Interface element records:
# # #
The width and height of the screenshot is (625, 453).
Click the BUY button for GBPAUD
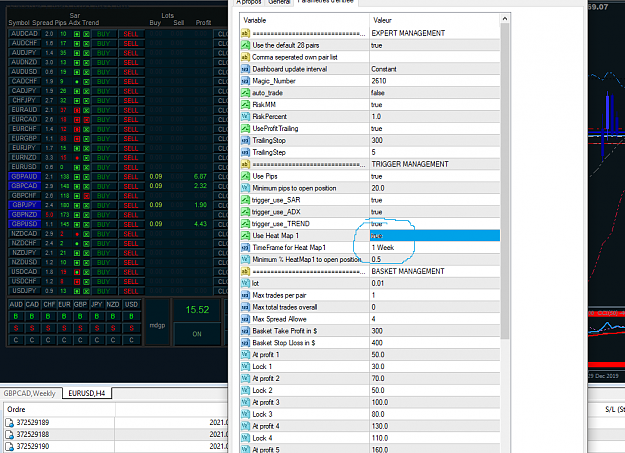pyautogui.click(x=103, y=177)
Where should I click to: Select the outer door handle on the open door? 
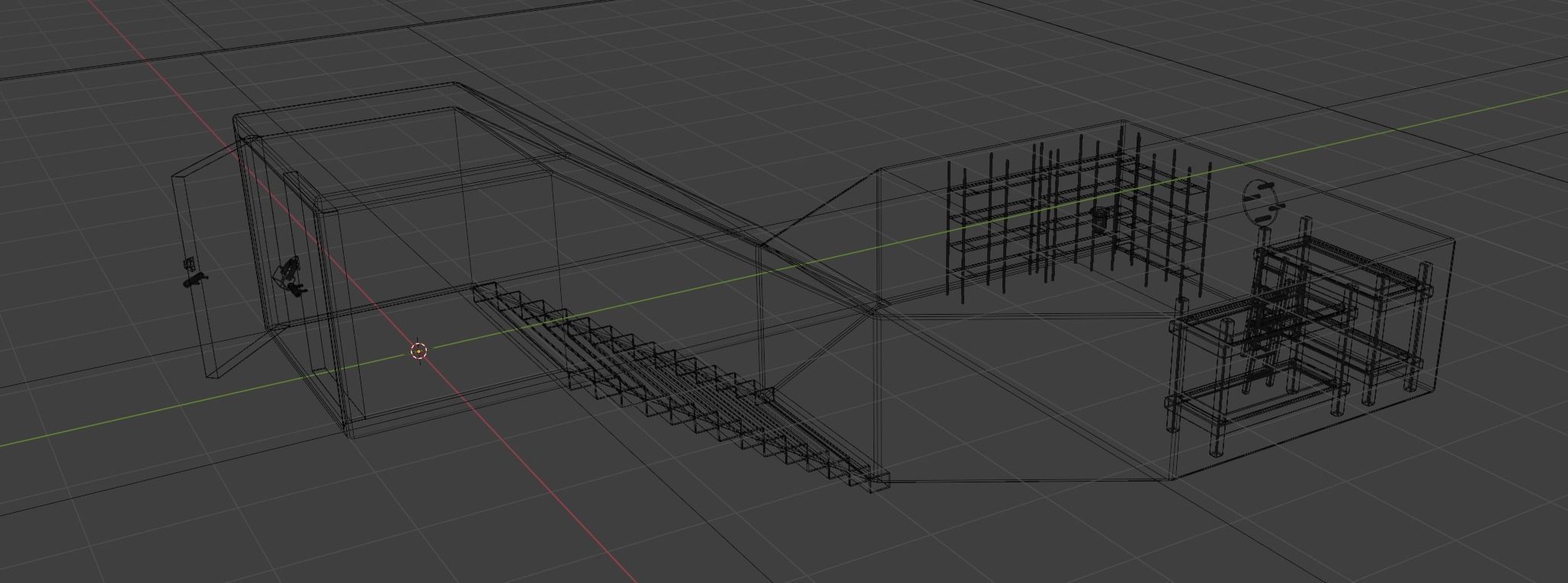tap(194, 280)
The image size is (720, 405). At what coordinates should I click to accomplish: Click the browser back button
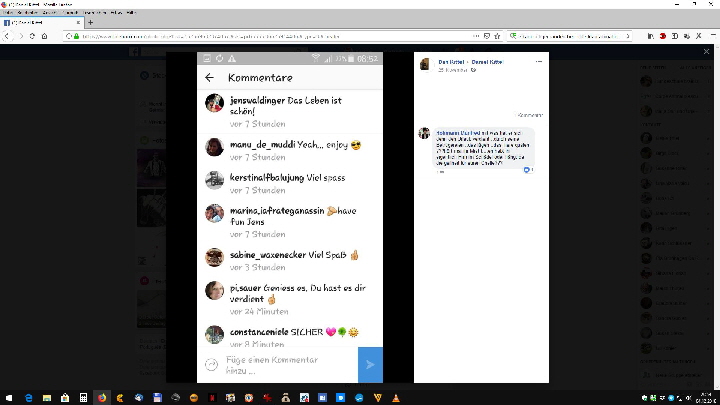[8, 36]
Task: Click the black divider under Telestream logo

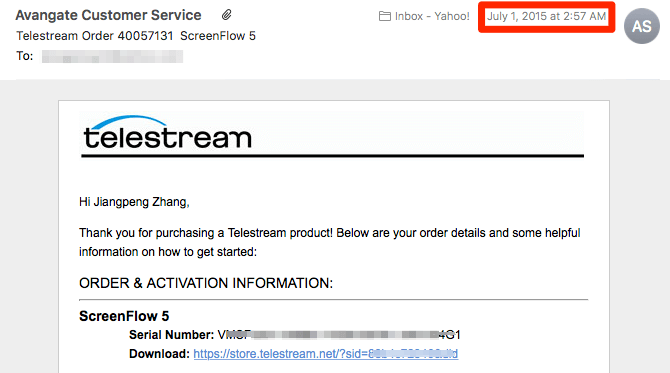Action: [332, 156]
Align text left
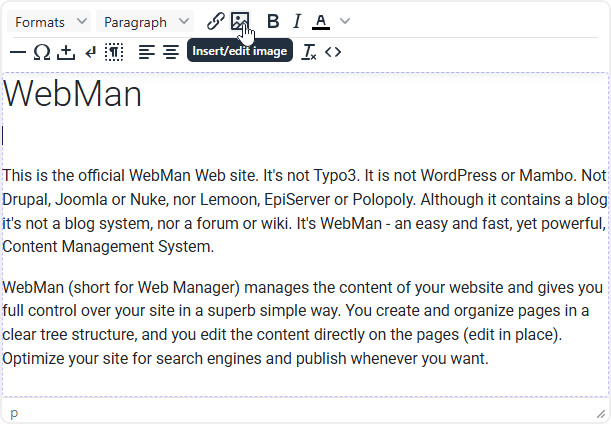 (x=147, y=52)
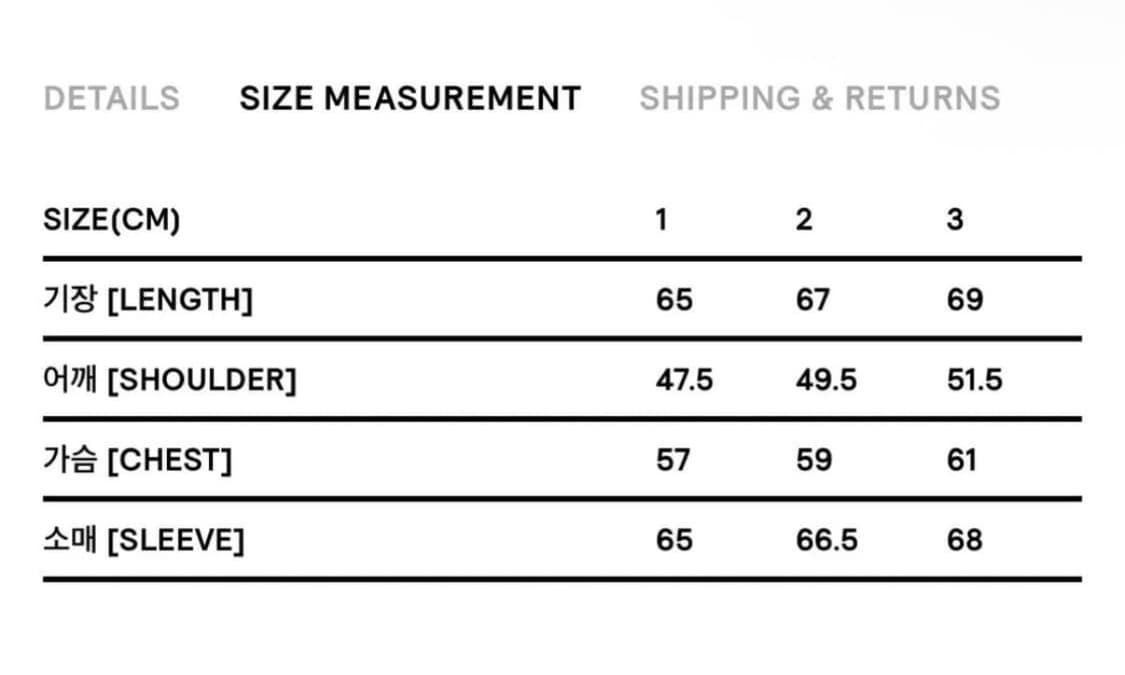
# # #
### [What needs to be done]
Render every line of the records above as a JSON array of strings, one string per line, omitting blank lines and all pictures.

### [Finished exercise]
[
  "The width and height of the screenshot is (625, 453).",
  "Click the BUY button for GBPAUD",
  "pyautogui.click(x=103, y=177)",
  "Where should I click to: Select the outer door handle on the open door? ",
  "tap(194, 280)",
  "The image size is (720, 405). At what coordinates should I click to accomplish: Click the browser back button",
  "[8, 36]",
  "Task: Click the black divider under Telestream logo",
  "Action: [332, 156]",
  "Align text left",
  " (x=147, y=52)"
]